Function and Translational Potential of TBONE: A Regulator of Bone /td>
Tim Peterson <trpeters@fas>
There is growing recognition that aberrant tissue mineral deposition has a causal role in the morbidity and mortality of aging. Decreased mineralization, particularly of calcium phosphate in bones, is prevalent in postmenopausal women and in breast and prostate cancer patients with bone metastases. In addition, excessive calcification is seen in vascular diseases such as atherosclerosis and renal artery dysfunction linked to renal failure. A frontline treatment for several diseases afflicting bone is a drug class known as nitrogenous bisphosphonates (NBPs).
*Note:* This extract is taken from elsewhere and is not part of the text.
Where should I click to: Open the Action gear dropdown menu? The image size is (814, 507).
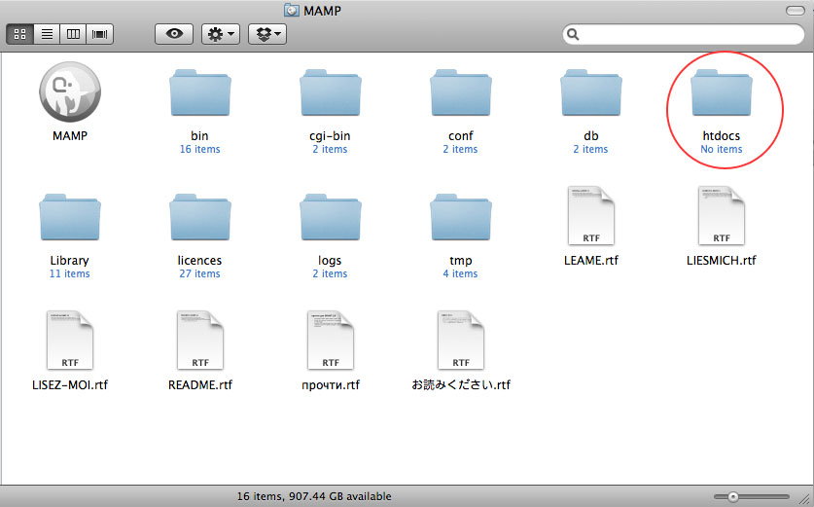click(220, 34)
To provide insight into how NBPs work, we performed loss of function screens in human haploid cells to identify human genes essential for the anti-proliferative effects of NBPs. In screening with the commonly prescribed NBP, Alendronate (Fosamax®), we identified several genes not previously connected to calcium phosphate metabolism, including the poorly characterized gene, henceforth referred to as TBONE (Target of BisphOsphonate NitrogEnous). Cells lacking TBONE are highly resistant to biochemical responses correlated with NBP therapeutic efficacy, including downregulation of intracellular ATP levels and protein prenylation. We also find that TBONE is required for several signaling events relevant to tissue mineralization, including cellular NBP accumulation, toxicity, and osteogenesis, the deposition of bone material. We are currently developing therapeutic antibodies directed against TBONE to eventually treat prostate cancer bone metastasis. Our research seeks to better understand and introduce a novel class of therapeutics for an assortment of diseases of extracellular etiology involving mineral deposition.